== Stored items ==
--
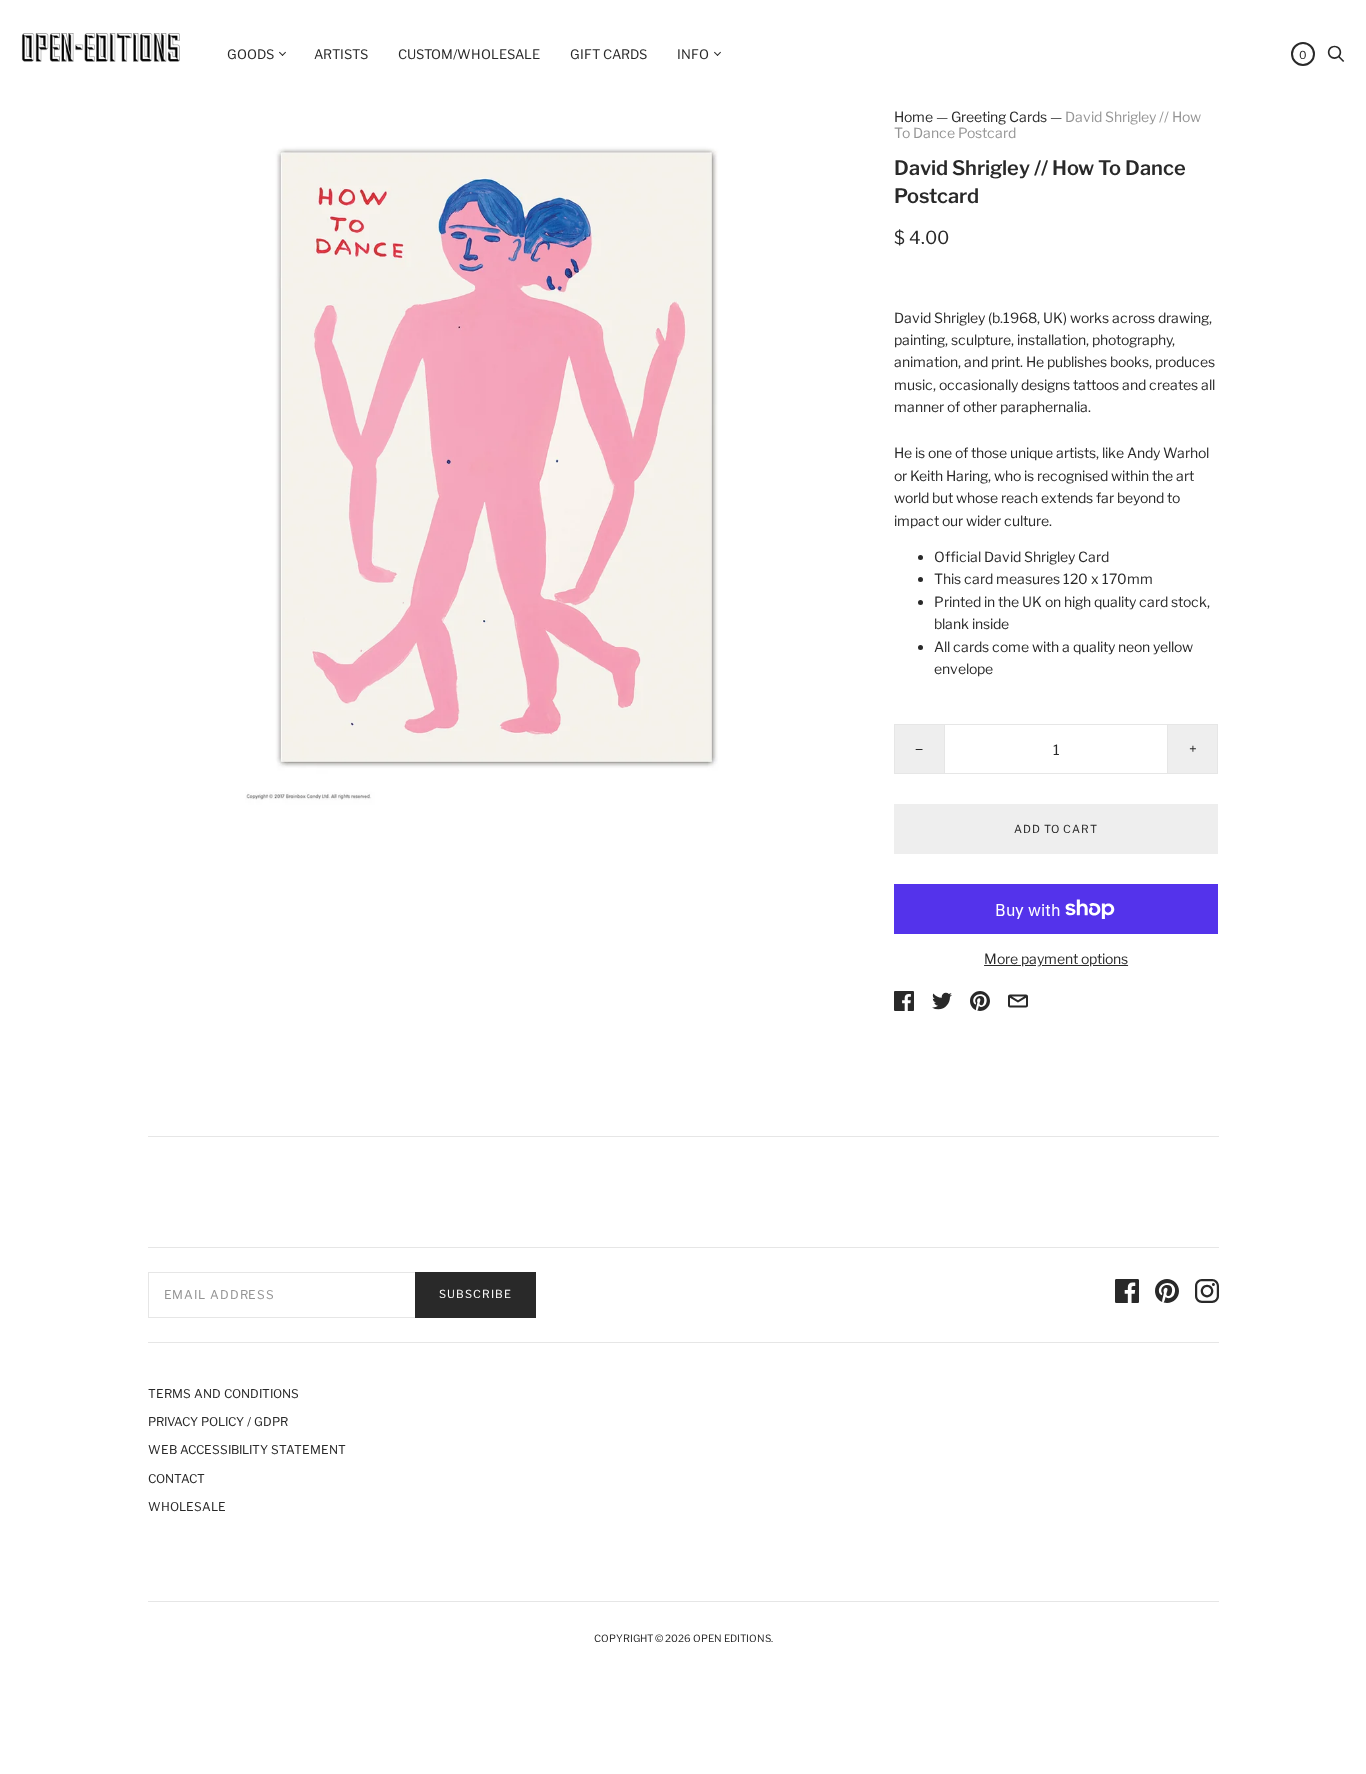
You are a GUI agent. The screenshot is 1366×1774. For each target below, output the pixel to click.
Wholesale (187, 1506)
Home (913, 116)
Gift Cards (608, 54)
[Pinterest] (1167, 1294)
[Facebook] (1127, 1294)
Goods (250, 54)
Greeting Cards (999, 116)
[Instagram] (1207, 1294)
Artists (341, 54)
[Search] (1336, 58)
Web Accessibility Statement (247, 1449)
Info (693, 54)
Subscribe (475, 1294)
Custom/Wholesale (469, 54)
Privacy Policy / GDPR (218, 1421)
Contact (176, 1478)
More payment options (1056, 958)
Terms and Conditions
--
Your copy of the entries should be exact and free of pictures.

== Response ==
You are a GUI agent. The screenshot is 1366×1774. For each target below, output the pixel to click.
Wholesale (187, 1506)
Home (913, 116)
Gift Cards (608, 54)
[Pinterest] (1167, 1294)
[Facebook] (1127, 1294)
Goods (250, 54)
Greeting Cards (999, 116)
[Instagram] (1207, 1294)
Artists (341, 54)
[Search] (1336, 58)
Web Accessibility Statement (247, 1449)
Info (693, 54)
Subscribe (475, 1294)
Custom/Wholesale (469, 54)
Privacy Policy / GDPR (218, 1421)
Contact (176, 1478)
More payment options (1056, 958)
Terms and Conditions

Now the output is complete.